Fig 4. HspSP-ShM2 and HspWH7803 do not form hetero-oligomers at different concentrations of Triton™ X-100, different molar ratios nor under heat treatment.

A and B) HspSP-ShM2 (dotted line) and HspS-WH7803 (dashed line) were incubated 30 min either alone or together (solid line) at a molar ratio of 1:1 at two different concentrations of Triton X-100™, (A) 0.23 mM and (B) 0.12 mM. Note that elution peaks of mixed sHSPs conditions for both detergent concentrations are equal as the ones of sHSPs alone. Protein elution volume was monitored by absorbance at 280 nm. The elution volumes of protein molar weight standards are shown above the first panel. C, D and E) Novex™ 4–20% Tris-Glycine native gels were used to compare the oligomeric profiles of (C) HspSP-ShM2 and HspS-WH7803 alone as controls for subsequent comparison (D) HspSP-ShM2 and HspS-WH7803 mixed together at different molar ratios and (E) HspS-ShM2 and HspS-WH7803 mixed together at an equimolar ratio, heat shocked at the indicated temperature, cooled down and migrated at room temperature (~25°C).
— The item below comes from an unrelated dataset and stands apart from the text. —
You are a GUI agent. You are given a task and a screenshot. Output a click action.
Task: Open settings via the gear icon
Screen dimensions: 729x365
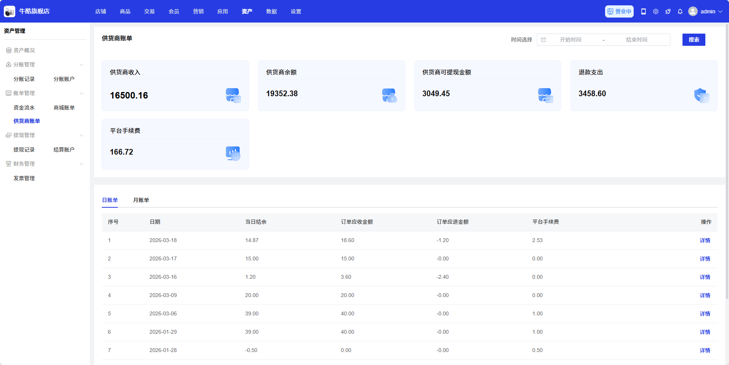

The migration distances of protein molecular weight standards are shown between the panels C and D.

Fig 5. HspSP-ShM2 inhibits heat-induced aggregation of protein clients.

A, B and C) CS (A), MDH (B) and Luc (C) were incubated alone or in presence of HspSP-ShM2 at the indicated molar ratios (sHSP:Client). D) Luc was incubated either alone (Luc) or with HspS-WH7803 at the indicated molar ratio. E) MDH was incubated with HspS-WH7803 12:1 (2) and CS was incubated alone (CS), with HspS-WH7803 10:1 (3) or with HspSP-ShM2 at two molar ratios 10:1 (4) and 5:1 (5). F) CS was incubated either alone (CS), in presence of HspSP-ShM2 5:1 (3) and 10:1 (5) or in the presence of HspSP-ShM2 and HspS-WH7803 5:5:1 (4) and 10:10:1 (6).

Fig 6. HspSP-ShM2 maintains heat stressed protein clients soluble and form stable complexes.

A and B) Luc and MDH clients were incubated either alone or in presence of HspS-ShM2 at the indicated molar ratios. Both Luc and MDH fully aggregate in absence of HspSP-ShM2 as shown by their presence in the pellet fraction while both are maintained soluble when in presence of HspSP-ShM2. C) MDH and HspSP-ShM2 were incubated for 60 min at 45°C (dotted line) or at room temperature (solid line) at a 12:1 (sHSP:MDH) molar ratio and D) Luc and HspSP-ShM2 were incubated for 8 min at 42°C (dotted line) or at room temperature (solid line) at a 12:1 (sHSP:Luc) molar ratio. Note that HspSP-ShM2 forms complexes with MDH and Luc when heated (dotted line) since the peaks (*) have a lower elution volume, therefore representing a higher molecular weight than HspSP-ShM2 alone (**). Moreover, the peak representing MDH when not heated (C) (***) completely disappears after heat treatment. The elution volumes of protein molecular weight standards are shown above the panel.